Exercise 1>
From the advice on discussing sex with a partner, return the passage between "- Why did you" and "to your partner.", inclusive.
Exercise 2>
In the advice on discussing sex with a partner, list each bulleted question that follows the line ending "We clicked!"
Exercise 3>
Write what comes next in the advice on discussing sex with a partner, picking up after its final sentence.

(Text under study begins)

You and your partner must start to communicate more openly about sex.
There are so many reasons that couples don’t feel compatible during sex. It could be differences in libido, different fantasies, difficulty orgasaming, or having different tastes or styles in the bedroom (think kink vs. non-kink focused).
A lot of times, my clients are afraid to broach the topic as they are afraid it will hurt their partner’s feelings, make them self conscious, or that it will lead to a rift-or eventual breakup-in the relationship.
Trust me-NOT having this conversation is more detrimental to your relationship, and this conversation with lead to clarity (and hopefully enjoyable sex!).
In preparing for the conversation, ask yourself,
- “What’s my relationship to sex? (Do you anticipate it? Dread it? Does it make you excited? Are you glad when it’s over?),”
- “What do I enjoy during sex?”,
- “What do I wish was different about our sex life?”
If you’ve had sex with other partners, reflect on what has been enjoyable or pleasing in those experiences.
How is it different than the sex you’re having now?
I can hear you now…you’re saying, “It just WAS better. It just WAS different. We clicked!”
- Why did you click?
- Did you communicate differently?
- Did your partner meet your sexual needs?
- Was there a lot of foreplay that contributed to the overall experience?
- Was it spontaneous?
Challenge yourself to really get to know your sex life, and in turn, get to know yourself. Then, communicate what you’ve found out to your partner.
This conversation is best had at a casual, low pressure level, opposed to staring with “We need to talk,” or other indicators that a big, hard conversation is on the horizon.
Be honest, transparent, and kind. You aren’t responsible for your partner’s feelings, but only in how you communicate.
Lead with whatever feels true for you, whether it’s “I’ve been thinking about your sex life, and I’m wondering if you have been, too,” or “I’ve been really wanting to try something different in bed. Want to give it a go?” or even, “I don’t feel connected in bed, so let’s talk about where we go from here.”
Generally speaking, it is a good idea to let your partner know that you aren’t feeling connected during sex, and that you’re excited, willing, and eager, to try to figure it out together.
Lindsey Brock, LCSW, LCASA – www.thebreakupcoach.org
Could this be the distinction between a friendship and romantic partnership?

(Text under study ends)
(Data for review begins)

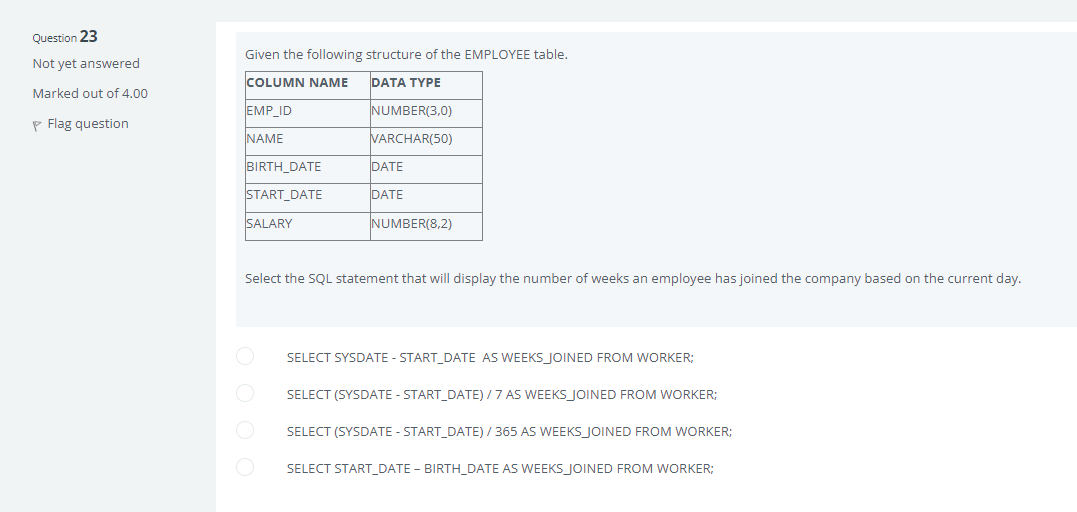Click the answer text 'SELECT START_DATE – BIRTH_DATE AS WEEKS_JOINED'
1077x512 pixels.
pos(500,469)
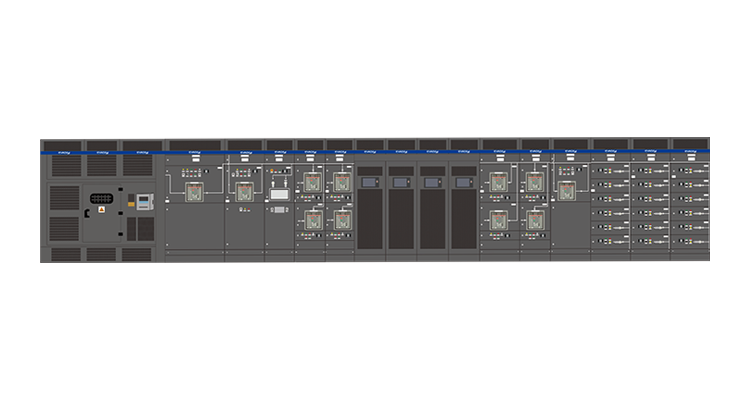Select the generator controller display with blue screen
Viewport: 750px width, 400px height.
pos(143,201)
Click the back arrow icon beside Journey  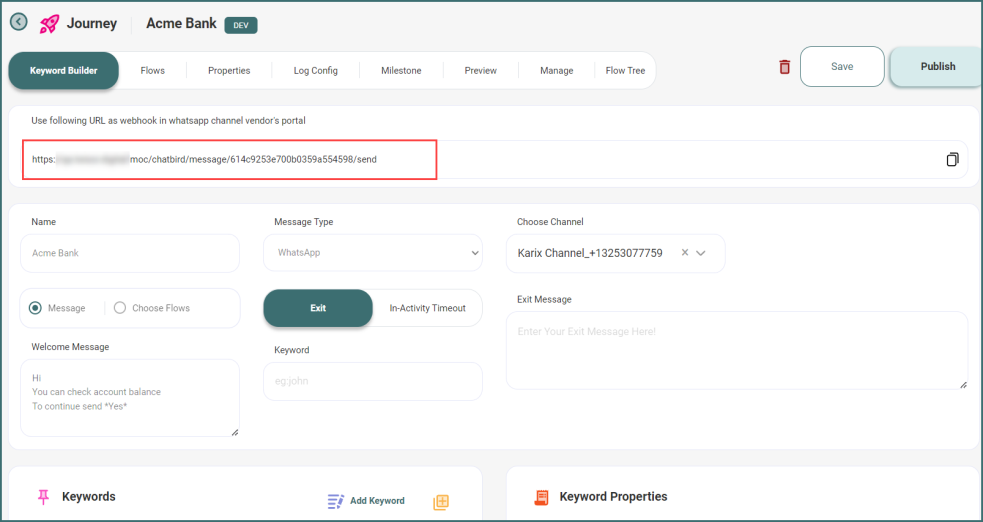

(Data for review ends)
(Data for review begins)

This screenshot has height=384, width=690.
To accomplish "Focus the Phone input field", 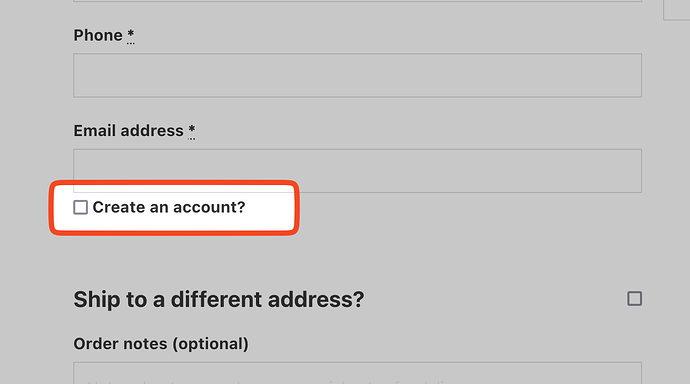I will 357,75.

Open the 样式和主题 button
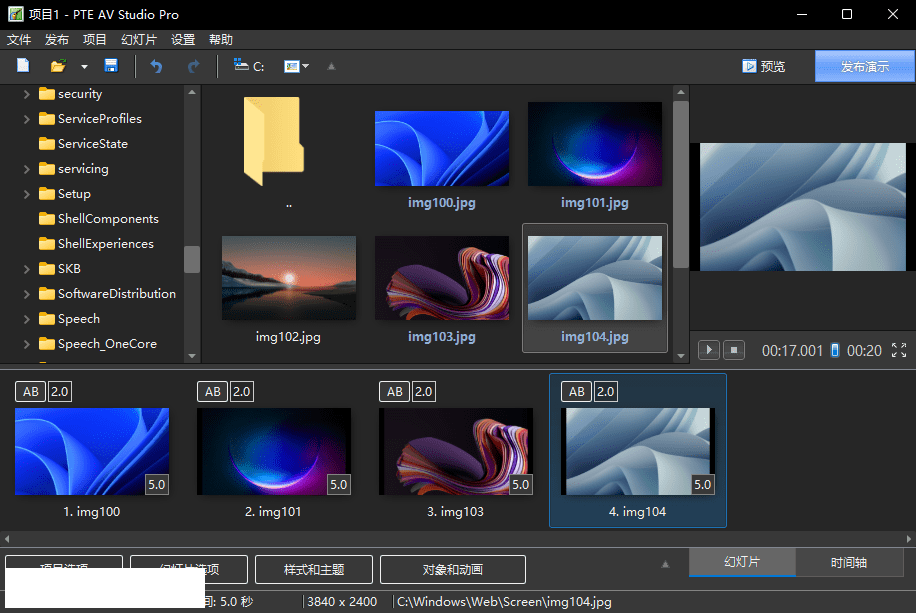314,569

(Data for review ends)

Response 1>
- Why did you click?
- Did you communicate differently?
- Did your partner meet your sexual needs?
- Was there a lot of foreplay that contributed to the overall experience?
- Was it spontaneous?
Challenge yourself to really get to know your sex life, and in turn, get to know yourself. Then, communicate what you’ve found out to your partner.

Response 2>
- Why did you click?
- Did you communicate differently?
- Did your partner meet your sexual needs?
- Was there a lot of foreplay that contributed to the overall experience?
- Was it spontaneous?

Response 3>
There are many aspects as to what comprises a good relationship.
They are not the same for everybody by any means, and pretty much anything is acceptable as long as no one is hurt.
That means that if you, and presumably your partner, are satisfied with the relationship sexually or otherwise there is no problem.
A sexual relationship can range from extremely sexual to non-sexual as long as you both are happy with it.
That said, most people want some element of sexuality as part of a romantic relationship.
Especially in the beginning, that component is often extremely important and it often creates the impetus to develop a relationship.
But as time goes by libido seems to lessen to some degree and the emotional compatibility becomes more important. However, if there isn’t or never has been a sexual attraction, I think you are really looking at a friendship albeit an intense one.
I think this question may really be about how to incorporate a sexual component into an existing emotionally satisfying relationship.
We have to define “compatibility”.
Does this mean that you’re attracted, but sex is not particularly satisfying?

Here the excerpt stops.